The present invention relates generally to computer systems capable of recognizing handwriting. More particularly the invention pertains to systems for converting text displayed on computer screens from one text domain to another, such as from Hiragana to Kanji.
Computerized personal organizers are becoming increasingly popular. They perform such functions as keeping calendars, address books, to-do lists, etc. While these functions can be provided by conventional computer systems, they are more conveniently provided by personal organizers which are relatively inexpensive, small, and lightweight (i.e. portable). Personal organizers are available from such companies as Sharp and Casio of Japan.
A relatively new form of computer, the pen-based computer system, holds forth the promise of a marriage of the power of a general purpose computer with the functionality and small size of a personal organizer. A pen-based computer system is typically a small, hand-held computer where the primary method for inputting data includes a "pen" or stylus. A pen-based computer system is commonly housed in a generally rectangular enclosure, and has a dual-function display assembly providing a viewing screen along one of the planar sides of the enclosure. The dual-function display assembly serves as both an input device and an output device. When operating as an input device, the display assembly senses the position of the tip of a stylus on the viewing screen and provides this positional information to the computer's central processing unit (CPU). Some display assemblies can also sense the pressure of the stylus on the screen to provide further information to the CPU. When operating as an output device, the display assembly presents computer-generated images on the screen.

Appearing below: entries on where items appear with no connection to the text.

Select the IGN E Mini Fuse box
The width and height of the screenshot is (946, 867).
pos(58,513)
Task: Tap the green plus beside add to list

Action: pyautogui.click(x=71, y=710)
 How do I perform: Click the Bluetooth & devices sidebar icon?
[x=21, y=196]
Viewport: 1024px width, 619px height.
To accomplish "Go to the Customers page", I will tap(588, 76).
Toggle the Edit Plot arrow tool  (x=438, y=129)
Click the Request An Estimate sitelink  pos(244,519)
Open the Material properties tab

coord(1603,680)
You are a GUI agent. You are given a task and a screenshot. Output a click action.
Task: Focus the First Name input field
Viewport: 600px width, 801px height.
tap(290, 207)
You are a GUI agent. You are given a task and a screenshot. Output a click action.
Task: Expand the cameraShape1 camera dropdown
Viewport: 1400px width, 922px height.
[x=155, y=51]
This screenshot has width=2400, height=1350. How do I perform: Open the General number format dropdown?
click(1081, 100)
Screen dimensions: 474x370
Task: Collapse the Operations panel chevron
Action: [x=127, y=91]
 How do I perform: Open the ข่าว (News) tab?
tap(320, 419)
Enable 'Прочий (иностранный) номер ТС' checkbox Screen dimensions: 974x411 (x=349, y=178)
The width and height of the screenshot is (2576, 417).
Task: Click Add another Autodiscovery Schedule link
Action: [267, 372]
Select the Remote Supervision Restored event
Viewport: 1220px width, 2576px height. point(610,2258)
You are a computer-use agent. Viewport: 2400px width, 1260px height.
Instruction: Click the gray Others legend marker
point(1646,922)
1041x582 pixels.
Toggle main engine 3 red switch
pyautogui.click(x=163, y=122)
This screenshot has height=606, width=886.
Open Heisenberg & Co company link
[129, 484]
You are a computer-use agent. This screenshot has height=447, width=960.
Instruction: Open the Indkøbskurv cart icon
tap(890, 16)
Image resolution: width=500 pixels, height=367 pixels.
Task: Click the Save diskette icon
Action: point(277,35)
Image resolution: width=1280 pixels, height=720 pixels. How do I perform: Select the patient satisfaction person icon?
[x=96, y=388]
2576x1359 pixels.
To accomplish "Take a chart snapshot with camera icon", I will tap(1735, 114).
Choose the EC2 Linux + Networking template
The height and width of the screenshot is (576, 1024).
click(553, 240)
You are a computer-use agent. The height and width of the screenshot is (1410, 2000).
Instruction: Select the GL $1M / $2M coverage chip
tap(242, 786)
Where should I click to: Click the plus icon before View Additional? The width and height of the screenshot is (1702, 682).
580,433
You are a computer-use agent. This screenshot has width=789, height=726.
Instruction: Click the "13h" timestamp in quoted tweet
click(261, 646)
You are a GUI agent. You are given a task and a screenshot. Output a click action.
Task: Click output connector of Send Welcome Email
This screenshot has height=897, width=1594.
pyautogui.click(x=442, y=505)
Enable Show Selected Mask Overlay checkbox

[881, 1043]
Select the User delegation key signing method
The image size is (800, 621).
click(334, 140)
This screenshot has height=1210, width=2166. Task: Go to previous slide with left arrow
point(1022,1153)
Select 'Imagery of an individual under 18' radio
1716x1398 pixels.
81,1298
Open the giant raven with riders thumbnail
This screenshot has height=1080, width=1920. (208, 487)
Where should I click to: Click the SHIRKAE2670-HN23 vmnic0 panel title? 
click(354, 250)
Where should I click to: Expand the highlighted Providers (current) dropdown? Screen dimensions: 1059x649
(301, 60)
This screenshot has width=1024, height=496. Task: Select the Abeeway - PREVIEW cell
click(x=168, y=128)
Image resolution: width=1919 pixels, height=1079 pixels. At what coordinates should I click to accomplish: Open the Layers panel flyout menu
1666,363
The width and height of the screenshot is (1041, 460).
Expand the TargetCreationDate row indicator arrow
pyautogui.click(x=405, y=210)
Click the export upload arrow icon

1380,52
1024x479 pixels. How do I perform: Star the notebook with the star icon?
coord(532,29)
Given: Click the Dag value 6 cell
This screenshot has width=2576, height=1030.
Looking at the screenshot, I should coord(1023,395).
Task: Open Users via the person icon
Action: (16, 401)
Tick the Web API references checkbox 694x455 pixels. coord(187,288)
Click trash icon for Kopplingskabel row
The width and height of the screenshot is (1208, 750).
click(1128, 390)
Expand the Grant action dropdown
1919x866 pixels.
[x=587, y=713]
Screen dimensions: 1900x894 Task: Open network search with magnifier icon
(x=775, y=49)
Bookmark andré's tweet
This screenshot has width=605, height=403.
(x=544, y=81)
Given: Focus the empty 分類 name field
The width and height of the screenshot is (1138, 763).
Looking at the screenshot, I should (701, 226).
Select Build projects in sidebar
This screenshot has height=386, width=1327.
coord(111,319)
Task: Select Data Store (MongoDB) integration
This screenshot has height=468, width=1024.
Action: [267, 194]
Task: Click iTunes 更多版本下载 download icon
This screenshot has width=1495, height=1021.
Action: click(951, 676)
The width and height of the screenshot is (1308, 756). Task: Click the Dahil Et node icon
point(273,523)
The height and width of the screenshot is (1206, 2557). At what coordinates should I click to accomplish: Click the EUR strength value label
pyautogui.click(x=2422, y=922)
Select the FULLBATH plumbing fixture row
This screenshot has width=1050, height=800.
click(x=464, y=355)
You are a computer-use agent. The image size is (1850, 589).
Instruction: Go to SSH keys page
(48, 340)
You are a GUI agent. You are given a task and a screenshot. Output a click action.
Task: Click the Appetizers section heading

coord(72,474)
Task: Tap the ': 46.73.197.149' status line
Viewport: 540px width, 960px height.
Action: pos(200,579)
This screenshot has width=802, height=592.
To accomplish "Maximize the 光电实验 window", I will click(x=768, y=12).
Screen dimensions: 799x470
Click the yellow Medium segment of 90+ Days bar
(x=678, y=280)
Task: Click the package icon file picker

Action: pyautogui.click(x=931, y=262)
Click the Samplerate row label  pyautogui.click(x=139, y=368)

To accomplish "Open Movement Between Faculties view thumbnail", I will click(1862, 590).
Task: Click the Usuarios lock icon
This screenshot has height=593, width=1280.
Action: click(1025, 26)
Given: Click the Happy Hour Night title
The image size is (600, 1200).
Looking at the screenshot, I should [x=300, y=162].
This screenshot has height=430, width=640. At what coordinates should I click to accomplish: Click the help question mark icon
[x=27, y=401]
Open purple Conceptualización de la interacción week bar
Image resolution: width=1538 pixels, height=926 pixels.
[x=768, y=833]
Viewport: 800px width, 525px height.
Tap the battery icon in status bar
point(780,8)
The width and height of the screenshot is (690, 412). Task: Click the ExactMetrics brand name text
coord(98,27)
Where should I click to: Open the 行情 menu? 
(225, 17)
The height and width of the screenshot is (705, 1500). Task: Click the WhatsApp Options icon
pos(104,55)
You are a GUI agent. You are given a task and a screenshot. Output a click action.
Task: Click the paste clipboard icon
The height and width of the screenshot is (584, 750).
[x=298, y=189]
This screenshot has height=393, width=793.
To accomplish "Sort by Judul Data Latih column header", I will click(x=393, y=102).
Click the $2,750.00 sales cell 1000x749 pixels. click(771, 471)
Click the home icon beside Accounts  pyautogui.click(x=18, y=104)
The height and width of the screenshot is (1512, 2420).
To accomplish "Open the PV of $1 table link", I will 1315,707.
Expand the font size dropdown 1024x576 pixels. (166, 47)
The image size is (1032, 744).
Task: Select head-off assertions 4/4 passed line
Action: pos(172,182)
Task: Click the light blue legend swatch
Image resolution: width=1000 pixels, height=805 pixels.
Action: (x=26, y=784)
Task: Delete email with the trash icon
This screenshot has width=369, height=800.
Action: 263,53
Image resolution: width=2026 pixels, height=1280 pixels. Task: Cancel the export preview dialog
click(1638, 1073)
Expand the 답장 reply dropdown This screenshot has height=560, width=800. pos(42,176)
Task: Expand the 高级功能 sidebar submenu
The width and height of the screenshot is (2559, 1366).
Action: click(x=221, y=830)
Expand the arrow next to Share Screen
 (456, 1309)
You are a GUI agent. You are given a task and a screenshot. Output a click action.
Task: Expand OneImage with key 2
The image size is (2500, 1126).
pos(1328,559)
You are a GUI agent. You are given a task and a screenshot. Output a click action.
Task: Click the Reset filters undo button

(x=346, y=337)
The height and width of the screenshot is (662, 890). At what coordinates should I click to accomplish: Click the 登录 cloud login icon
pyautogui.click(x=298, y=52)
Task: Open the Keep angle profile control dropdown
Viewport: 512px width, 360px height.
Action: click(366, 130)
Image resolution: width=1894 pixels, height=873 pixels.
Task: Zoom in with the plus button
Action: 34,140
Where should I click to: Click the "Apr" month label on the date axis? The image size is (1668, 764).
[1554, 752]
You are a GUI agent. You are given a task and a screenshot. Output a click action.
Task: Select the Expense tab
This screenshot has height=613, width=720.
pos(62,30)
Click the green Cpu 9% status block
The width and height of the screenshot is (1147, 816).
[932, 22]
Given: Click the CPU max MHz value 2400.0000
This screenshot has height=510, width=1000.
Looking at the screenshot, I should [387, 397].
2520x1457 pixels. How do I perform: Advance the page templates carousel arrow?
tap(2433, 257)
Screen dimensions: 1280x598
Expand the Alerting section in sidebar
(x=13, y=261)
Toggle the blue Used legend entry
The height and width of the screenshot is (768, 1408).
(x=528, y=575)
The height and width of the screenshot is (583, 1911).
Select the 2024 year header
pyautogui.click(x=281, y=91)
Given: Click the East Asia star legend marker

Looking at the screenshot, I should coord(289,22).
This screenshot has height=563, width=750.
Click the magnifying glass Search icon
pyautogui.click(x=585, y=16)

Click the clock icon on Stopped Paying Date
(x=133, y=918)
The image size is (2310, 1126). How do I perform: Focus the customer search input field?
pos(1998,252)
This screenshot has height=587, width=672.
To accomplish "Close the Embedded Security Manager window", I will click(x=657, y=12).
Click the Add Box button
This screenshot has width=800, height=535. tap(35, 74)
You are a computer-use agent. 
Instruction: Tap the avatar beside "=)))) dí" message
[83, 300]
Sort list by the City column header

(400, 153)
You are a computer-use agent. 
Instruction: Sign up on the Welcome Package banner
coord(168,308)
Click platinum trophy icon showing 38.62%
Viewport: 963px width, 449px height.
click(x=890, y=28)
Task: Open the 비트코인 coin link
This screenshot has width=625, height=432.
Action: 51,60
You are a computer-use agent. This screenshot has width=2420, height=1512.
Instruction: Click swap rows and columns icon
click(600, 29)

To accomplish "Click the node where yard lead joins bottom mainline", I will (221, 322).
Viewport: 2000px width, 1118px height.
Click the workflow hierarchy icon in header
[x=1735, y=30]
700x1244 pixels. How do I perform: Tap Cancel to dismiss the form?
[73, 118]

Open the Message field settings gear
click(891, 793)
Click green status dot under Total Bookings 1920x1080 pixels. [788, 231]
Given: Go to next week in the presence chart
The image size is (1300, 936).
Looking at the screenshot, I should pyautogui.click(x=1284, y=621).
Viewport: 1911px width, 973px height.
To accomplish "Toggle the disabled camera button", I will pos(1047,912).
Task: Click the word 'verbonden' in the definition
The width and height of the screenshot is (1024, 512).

The dual-function displays of pen-based computer systems permit users to operate the computers as computerized notepads. For example, graphical images can be input into the pen-based computer by merely moving the stylus across the surface of the screen. As the CPU senses the position and movement of the stylus, it generates a corresponding image on the screen to create the illusion that the stylus is drawing the image directly upon the screen, i.e. that the stylus is "inking" an image on the screen. With suitable recognition software, the "ink" can be identified as text and numeric information. Some systems can recognize handwriting (ink) as characters, words, geometric shapes, etc. The recognized characters and words may also be identified as belonging to a particular language (e.g. Russian or English) or to a particular character set (e.g., Greek or Roman letters).
Text written in Japanese can contain alphabetic characters or numerals, but it consists principally of Kanji (Chinese characters) and syllabic characters (Hiragana and Katakana). There are some 2,000 to 3,000 common Kanji, and an additional 3,000 to 4,000 less common Kanji. In general, Kanji are structurally very complex with each single character containing on average from five to ten strokes. Some of the more complicated Kanji can contain 20 or more strokes.
Hiragana and Katakana are phonetic characters commonly used in Japan. Kanji are not phonetically based. Hiragana is reserved for traditional Japanese words that do not derive from other languages. Katakana, on the other hand, is reserved for words that originally found their way into Japanese from foreign languages. In comparison to Kanji, Hiragana and Katakana are generally less complex. Further, there are far fewer of them--only 49 for each of Hiragana and Katakana. Thus, single keyboards containing all of the Hiragana or Katakana are available.
As recently as ten years ago there was no way to input Kanji into a computer. Instead, Katakana characters were assigned to the keys of the ASCII keyboard and Japanese text was input, and displayed, phonetically. Another approach employed a special device consisting of a tablet on which 3,000 Kanji characters were printed. Further research led to systems employing Kana input (phonetic) with subsequent Kana-Kanji conversion.
Two dominant modes of this process are now employed. In the first, an ASCII keyboard is used to input Roman letters which are first converted to phonetic Japanese text (Hiragana or Katakana) and then converted to Kanji using a Kana-Kanji conversion. This approach has the advantage of requiring keyboards having only the 26 letters of the Roman alphabet. In the second dominant mode, Japanese text is input phonetically as Katakana or Hiragana through a keyboard or handwriting and then changed into Kanji using a Kana-Kanji conversion. This approach has the advantage of allowing persons not familiar with Romanization rules to input Japanese text.
Most input methods that use Japanese handwriting recognition allow the user to write the desired Kanji directly. Nevertheless, Hiragana or Katakana are often used in the following cases (1) the user is not sure, or has forgotten, how to write the Kanji, (2) the handwritten Kanji is not recognized by the system, (the order of the strokes used to write the Kanji is incorrect, or some other mistake is made), and (3) the time required to write complicated Kanji characters is too great. However, memos written entirely in Hiragana are difficult to read, thus generally requiring that the user rewrite at least some of the text using Kanji when more time is available. What is required is a method for quickly and easily converting text written in Hiragana or Katakana into Kanji.